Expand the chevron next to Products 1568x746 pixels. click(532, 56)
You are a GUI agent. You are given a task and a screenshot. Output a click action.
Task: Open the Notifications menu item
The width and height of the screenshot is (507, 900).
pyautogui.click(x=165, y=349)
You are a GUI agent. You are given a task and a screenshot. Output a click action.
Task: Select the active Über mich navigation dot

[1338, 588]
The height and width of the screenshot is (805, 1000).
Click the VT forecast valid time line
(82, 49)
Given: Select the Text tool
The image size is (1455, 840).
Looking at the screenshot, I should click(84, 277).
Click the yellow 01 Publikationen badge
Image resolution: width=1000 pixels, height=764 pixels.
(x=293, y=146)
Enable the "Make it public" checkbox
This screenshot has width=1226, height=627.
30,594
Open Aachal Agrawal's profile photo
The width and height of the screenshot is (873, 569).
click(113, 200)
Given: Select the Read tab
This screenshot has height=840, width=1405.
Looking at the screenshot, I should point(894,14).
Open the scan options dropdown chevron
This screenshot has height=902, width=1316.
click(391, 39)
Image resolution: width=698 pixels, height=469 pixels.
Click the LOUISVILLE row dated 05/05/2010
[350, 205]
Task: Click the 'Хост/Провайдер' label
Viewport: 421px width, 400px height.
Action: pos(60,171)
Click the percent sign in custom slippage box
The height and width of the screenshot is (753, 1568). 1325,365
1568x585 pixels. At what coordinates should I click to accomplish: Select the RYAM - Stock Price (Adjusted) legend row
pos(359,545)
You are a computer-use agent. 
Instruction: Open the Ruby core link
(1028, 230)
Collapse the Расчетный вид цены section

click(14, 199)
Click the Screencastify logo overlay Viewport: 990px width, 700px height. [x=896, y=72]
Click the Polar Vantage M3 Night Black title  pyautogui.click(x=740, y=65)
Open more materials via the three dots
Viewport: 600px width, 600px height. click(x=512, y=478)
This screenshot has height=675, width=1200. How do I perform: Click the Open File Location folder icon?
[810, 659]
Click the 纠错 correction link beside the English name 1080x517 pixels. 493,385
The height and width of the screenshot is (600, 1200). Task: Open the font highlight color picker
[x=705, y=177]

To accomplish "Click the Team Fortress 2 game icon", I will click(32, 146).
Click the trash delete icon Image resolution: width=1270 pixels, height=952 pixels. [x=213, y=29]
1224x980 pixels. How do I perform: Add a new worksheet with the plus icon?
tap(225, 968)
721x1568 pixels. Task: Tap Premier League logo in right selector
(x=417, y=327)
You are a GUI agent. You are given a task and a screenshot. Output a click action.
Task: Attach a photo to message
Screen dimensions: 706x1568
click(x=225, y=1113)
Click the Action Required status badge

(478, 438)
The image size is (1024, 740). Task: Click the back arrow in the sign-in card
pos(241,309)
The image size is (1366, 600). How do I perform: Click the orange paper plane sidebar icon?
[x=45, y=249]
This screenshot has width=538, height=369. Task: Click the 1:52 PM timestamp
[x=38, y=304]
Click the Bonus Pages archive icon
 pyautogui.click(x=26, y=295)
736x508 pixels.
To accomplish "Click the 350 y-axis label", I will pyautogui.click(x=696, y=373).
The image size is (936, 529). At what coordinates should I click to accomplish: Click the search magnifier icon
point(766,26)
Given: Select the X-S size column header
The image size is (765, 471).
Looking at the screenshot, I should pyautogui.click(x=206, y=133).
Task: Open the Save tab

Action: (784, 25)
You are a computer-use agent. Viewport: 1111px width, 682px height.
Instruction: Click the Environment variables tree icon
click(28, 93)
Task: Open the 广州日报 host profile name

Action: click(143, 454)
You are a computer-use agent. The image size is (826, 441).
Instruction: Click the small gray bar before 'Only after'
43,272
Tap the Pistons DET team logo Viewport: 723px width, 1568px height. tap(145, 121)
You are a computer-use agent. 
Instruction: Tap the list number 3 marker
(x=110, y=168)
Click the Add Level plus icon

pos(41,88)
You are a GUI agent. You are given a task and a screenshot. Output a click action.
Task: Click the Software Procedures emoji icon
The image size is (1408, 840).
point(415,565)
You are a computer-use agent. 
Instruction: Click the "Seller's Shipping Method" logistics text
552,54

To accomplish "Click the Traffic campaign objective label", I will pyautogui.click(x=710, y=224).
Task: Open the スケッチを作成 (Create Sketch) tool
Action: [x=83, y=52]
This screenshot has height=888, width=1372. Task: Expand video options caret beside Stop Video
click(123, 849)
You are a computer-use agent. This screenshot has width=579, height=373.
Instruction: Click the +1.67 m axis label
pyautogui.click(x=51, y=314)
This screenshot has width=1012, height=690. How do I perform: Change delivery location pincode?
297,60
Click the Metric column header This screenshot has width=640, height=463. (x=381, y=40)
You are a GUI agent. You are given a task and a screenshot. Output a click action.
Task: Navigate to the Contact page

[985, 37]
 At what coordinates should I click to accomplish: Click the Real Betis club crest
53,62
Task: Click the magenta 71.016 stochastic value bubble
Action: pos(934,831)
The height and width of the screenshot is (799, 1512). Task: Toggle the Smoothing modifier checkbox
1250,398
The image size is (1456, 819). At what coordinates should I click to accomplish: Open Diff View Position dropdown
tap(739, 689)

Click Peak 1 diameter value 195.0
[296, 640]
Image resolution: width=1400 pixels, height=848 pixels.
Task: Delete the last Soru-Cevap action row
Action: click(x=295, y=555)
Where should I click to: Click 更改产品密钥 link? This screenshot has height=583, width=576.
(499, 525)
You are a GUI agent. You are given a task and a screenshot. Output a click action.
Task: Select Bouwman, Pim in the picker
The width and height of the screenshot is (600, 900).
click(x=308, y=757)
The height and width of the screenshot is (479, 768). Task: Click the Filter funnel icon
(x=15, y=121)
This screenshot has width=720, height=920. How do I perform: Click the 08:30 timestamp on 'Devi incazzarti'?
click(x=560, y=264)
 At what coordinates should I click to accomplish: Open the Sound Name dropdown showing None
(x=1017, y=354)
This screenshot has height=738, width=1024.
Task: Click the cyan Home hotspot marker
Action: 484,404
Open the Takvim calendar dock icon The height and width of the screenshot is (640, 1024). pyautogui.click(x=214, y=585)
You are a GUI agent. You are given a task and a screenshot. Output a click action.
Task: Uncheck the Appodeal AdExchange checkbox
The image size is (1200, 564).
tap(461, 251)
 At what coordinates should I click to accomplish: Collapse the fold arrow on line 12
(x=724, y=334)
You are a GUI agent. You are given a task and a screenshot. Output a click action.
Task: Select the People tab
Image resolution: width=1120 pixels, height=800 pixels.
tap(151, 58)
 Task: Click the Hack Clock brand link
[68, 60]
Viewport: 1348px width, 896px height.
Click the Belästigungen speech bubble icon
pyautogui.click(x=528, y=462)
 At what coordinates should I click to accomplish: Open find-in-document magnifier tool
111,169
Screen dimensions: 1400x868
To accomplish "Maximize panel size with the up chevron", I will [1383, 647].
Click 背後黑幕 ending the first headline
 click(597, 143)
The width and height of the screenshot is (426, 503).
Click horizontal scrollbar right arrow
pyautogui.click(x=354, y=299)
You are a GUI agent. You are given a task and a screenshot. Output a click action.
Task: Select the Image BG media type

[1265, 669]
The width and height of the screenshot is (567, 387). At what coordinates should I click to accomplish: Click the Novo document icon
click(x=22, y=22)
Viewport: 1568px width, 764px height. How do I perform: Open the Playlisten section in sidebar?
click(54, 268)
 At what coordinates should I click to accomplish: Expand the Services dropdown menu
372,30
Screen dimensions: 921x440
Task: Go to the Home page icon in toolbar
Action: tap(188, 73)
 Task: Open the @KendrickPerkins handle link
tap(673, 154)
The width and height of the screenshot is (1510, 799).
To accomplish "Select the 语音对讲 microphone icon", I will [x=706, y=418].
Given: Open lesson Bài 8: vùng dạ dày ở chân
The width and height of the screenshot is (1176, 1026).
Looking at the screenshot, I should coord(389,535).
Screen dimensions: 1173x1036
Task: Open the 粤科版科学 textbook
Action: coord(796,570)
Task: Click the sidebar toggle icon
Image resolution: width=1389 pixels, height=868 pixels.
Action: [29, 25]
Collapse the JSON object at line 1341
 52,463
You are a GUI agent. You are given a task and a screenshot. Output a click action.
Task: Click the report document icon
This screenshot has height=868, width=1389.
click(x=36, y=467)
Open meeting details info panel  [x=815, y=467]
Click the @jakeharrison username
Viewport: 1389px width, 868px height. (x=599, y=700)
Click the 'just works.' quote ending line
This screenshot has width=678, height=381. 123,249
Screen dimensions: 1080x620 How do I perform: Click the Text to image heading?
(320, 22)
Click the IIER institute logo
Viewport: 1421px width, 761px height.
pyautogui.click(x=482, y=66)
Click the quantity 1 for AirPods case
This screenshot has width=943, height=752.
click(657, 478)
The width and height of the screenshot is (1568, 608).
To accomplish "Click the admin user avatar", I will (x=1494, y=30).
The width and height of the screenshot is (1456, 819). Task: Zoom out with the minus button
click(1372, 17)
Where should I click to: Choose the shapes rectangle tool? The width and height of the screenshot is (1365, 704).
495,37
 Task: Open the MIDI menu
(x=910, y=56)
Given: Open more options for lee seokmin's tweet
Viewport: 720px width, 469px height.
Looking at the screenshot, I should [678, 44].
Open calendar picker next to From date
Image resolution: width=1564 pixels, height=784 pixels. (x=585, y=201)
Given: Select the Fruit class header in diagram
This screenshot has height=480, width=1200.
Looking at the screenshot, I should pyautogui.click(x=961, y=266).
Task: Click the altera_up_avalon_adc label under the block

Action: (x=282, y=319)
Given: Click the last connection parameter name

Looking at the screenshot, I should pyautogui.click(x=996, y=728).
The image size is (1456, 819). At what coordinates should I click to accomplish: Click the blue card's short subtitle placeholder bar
::::
— WHAT NEEDS TO BE DONE —
Locate every line in the material above that contains the string "ending" and copy each of those lines.

— RESPONSE TO THIS TASK —
Click 背後黑幕 ending the first headline
Click the 'just works.' quote ending line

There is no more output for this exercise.